What you will do: Copy out the lines of the material exactly, from its first line through the line containing "The width and", with both ends included.

** Excerpted records follows **

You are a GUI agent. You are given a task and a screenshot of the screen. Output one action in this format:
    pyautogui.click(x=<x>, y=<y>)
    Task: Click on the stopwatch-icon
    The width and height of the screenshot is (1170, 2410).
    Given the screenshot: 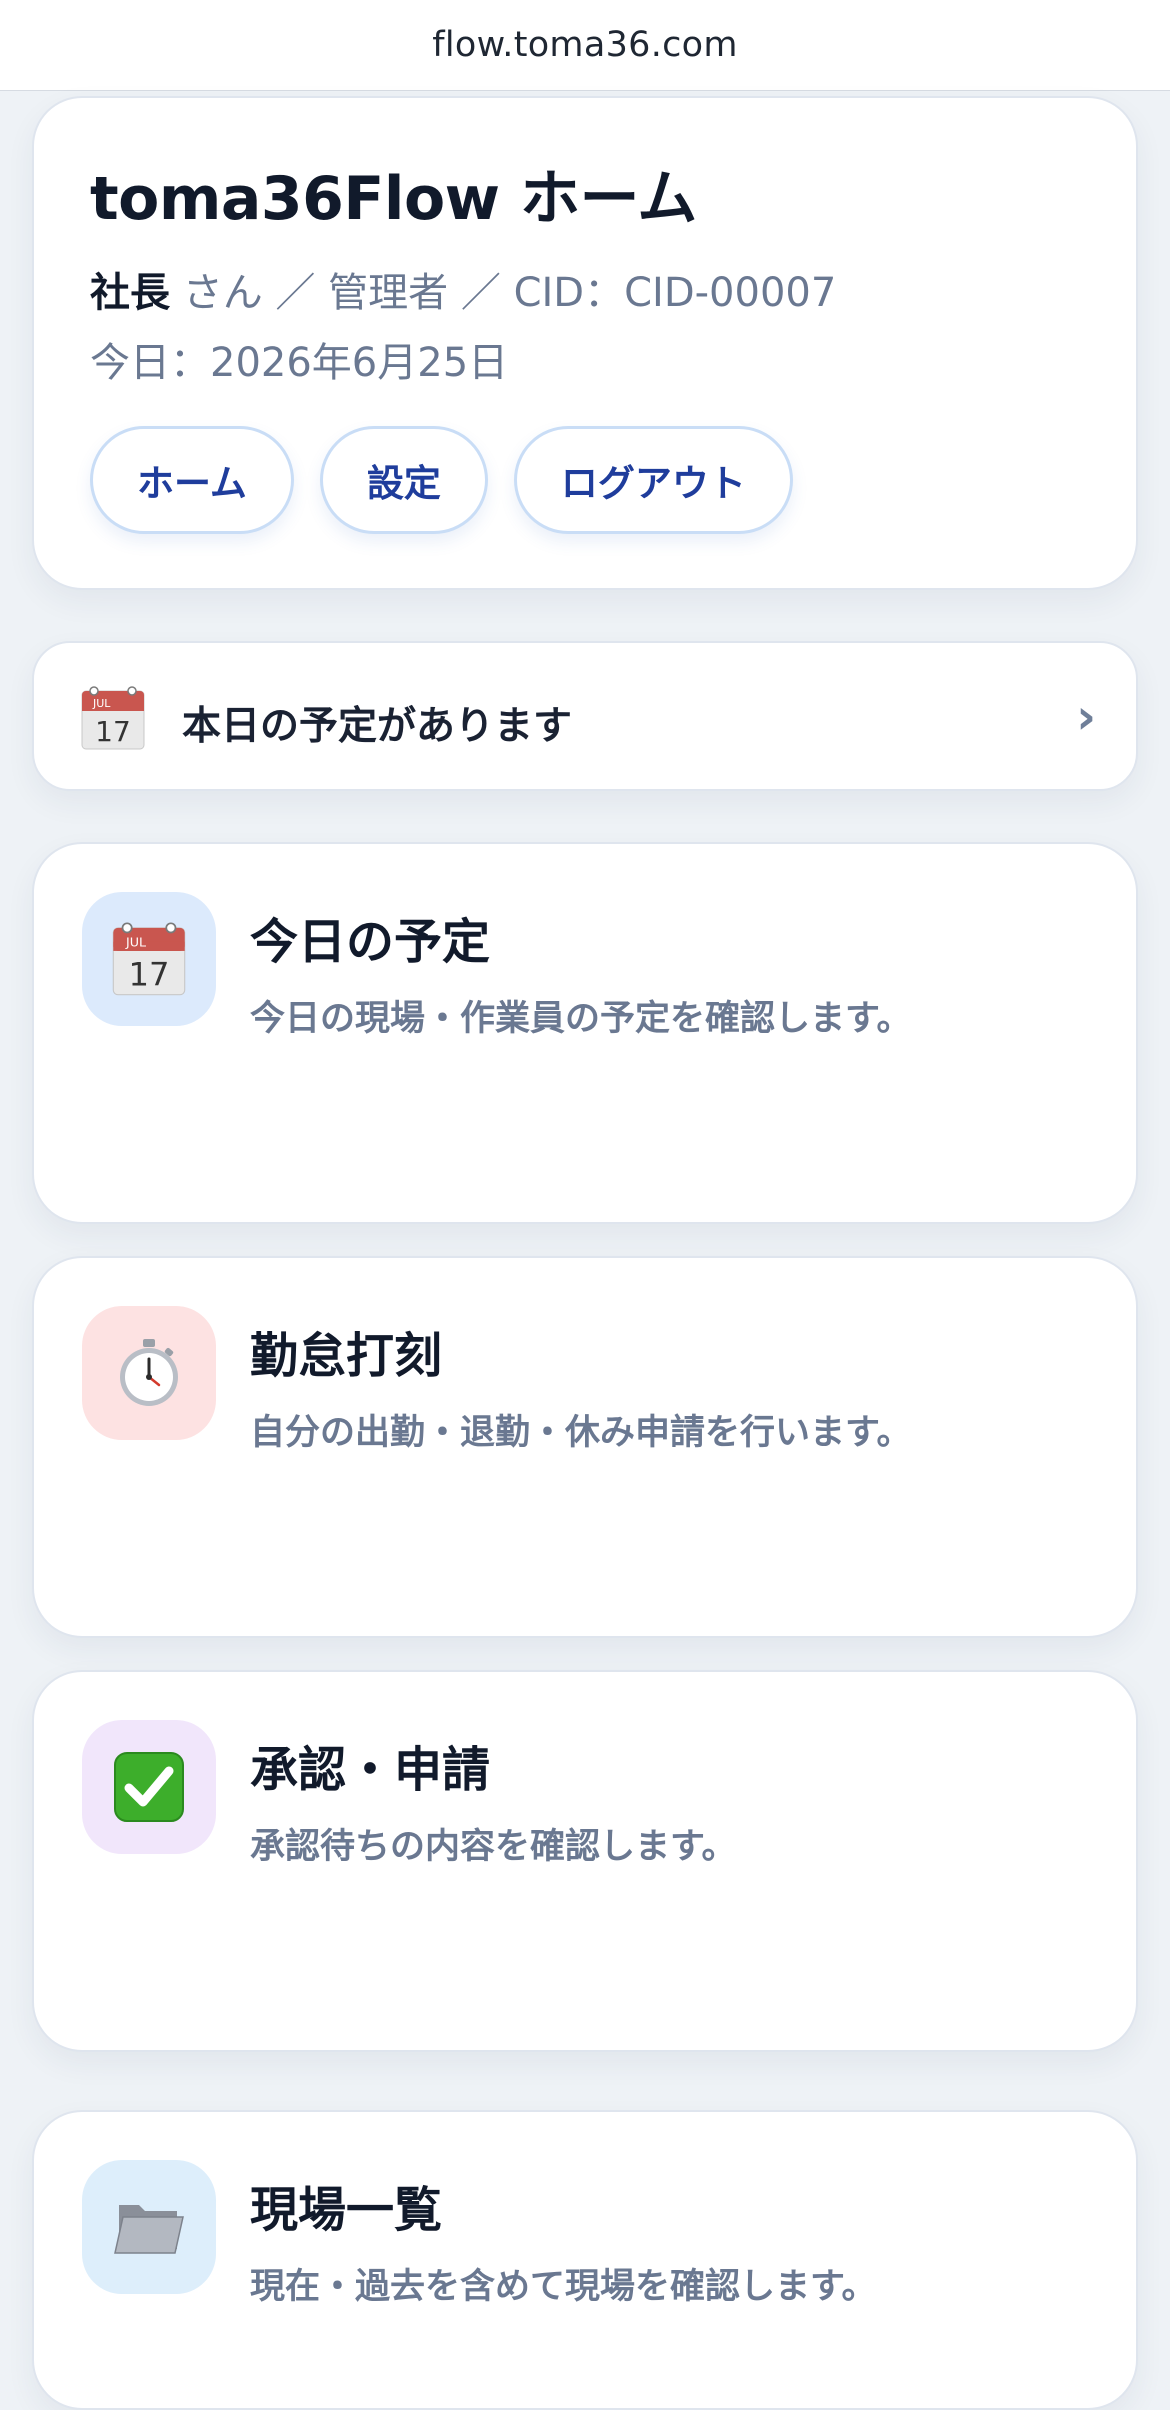 What is the action you would take?
    pyautogui.click(x=149, y=1372)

** End of Excerpted records **

Exercise solution:
You are a GUI agent. You are given a task and a screenshot of the screen. Output one action in this format:
    pyautogui.click(x=<x>, y=<y>)
    Task: Click on the stopwatch-icon
    The width and height of the screenshot is (1170, 2410).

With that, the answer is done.